There were three heroes for Canada in their 1-0 win over France to earn the bronze medal today: Diana Matheson, the scorer of the 92nd minute winner; Desiree Scott, who had a crucial line clearance; and the woodwork behind goalkeeper Erin McLeod. France finds itself in fourth place yet again, a surprising finish for a team so many predicted to be in the gold medal match later today.
The entire first half of the game was uneventful at best. Both sides failed to find a rhythm, and France unable to put anything on frame against McLeod. Canada had a few chances early, but failed to make either of them dangerous. It wasn’t until the 49th minute that things finally started to heat up in Coventry, with McLeod forced to make a reaction save on a Louisa Necib shot that was redirected right in front of goal by the foot of a Canadian defender.
As the first hour of the game passed, France coach Bruno Bini pulled forward Marie-Laure Delie and replaced her with Eugénie Le Sommer. The impact on the game was immediate. Le Sommer was involved in four dangerous plays from the French offense right in a row. France’s game finally clicked into place, with Thomis, Thiney, Necib and Le Sommer all able to put plays together and use the endline to their advantage. Canada had no answer beyond the helpful presence of the posts, but despite the second half surge, France was denied a go-ahead goal.
The most notable near miss for France was in the 71st minute, with Corine Franco’s attempt getting past McLeod but cleared off the line by Desiree Scott. Scott was one of the most essential players for Canada this tournament, and was as instrumental in this win as Diana Matheson.
The chances didn’t end there, either, with Franco getting two more good looks in the 78th minute from close range but unable to put either of them on frame. Le Sommer also had a chance late in the game in the 88th minute, but missing just wide of the frame with her header.
In the 90th minute, Camille Abily challenged her former FC Gold Pride teammate Christine Sinclair and was shown a yellow by referee Jenny Palmqvist. Two minutes of stoppage time were added. The game looked to be heading for extra time, which would have been a death knell to an already exhausted Canadian side. France certainly had its own share of heavy legs in the bronze medal match as well, but Canada was resting their collective hopes on a quick goal in transition that would let them steal this game out from under the dominant French.

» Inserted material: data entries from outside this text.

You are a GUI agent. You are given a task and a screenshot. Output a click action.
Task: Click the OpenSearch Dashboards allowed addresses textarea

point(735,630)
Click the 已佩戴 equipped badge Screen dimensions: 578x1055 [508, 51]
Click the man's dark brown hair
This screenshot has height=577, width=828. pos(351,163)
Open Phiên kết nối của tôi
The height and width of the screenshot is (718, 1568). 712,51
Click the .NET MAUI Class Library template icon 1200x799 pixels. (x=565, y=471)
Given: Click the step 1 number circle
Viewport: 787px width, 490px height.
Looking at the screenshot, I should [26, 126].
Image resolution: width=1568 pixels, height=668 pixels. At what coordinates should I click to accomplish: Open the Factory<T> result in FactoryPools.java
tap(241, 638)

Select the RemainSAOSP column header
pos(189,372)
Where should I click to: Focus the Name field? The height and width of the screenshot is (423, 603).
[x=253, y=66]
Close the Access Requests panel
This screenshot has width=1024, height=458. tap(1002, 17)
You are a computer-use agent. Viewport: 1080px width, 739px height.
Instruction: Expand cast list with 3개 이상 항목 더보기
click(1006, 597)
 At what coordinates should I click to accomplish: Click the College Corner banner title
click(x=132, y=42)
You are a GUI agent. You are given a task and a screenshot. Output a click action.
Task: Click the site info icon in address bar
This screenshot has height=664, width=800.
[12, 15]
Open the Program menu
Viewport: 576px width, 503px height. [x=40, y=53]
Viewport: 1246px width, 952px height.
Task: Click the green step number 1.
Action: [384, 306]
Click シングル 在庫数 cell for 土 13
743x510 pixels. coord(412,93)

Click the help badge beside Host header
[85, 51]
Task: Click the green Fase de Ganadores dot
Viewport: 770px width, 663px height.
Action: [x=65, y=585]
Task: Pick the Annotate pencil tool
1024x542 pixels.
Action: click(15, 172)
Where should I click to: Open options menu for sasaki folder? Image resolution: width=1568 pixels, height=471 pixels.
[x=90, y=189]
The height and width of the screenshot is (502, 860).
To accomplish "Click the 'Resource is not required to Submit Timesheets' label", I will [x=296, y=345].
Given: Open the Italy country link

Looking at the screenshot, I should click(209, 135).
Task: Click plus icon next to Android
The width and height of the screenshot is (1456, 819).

The run of passes in the first minute of stoppage time didn’t seem like much at first, considering the number of French players collapsing on the play. Christine Sinclair sent a pass to Sophie Schmidt, who did not have a clear shot at goal. Schmidt sent the ball to Diana Matheson, who was attempting to spark a play from a central position. Matheson sent it right back to Schmidt, who attempted a shot on goal. The ball bounced off Sonia Bompastor as Sarah Bouhaddi came out to challenge the shot, and the rebound fell neatly at the feet of Diana Matheson, who calmly put it into the back of a wide open net. The Canadian celebration was instantaneous, as Matheson raised her arms in joy and then kissed the maple leaf on her jersey before she was swamped by her teammates.
Canada’s win not only gives them redemption for their early exit in last year’s World Cup, but it is their first medal in the Olympic tournament and Canada’s first medal in a team sport since 1936. Canada proved that their current ranking does not reflect their actual level of play in this tournament.
While the judgment of FIFA still looms over them for their reaction to their semifinal loss against the United States, John Herdman should be pleased with his team’s performance in these Olympics. The team will now travel to London to receive their medals after the conclusion of the final between the US and Japan, which kicks off at 2:45 p.m. Eastern this afternoon.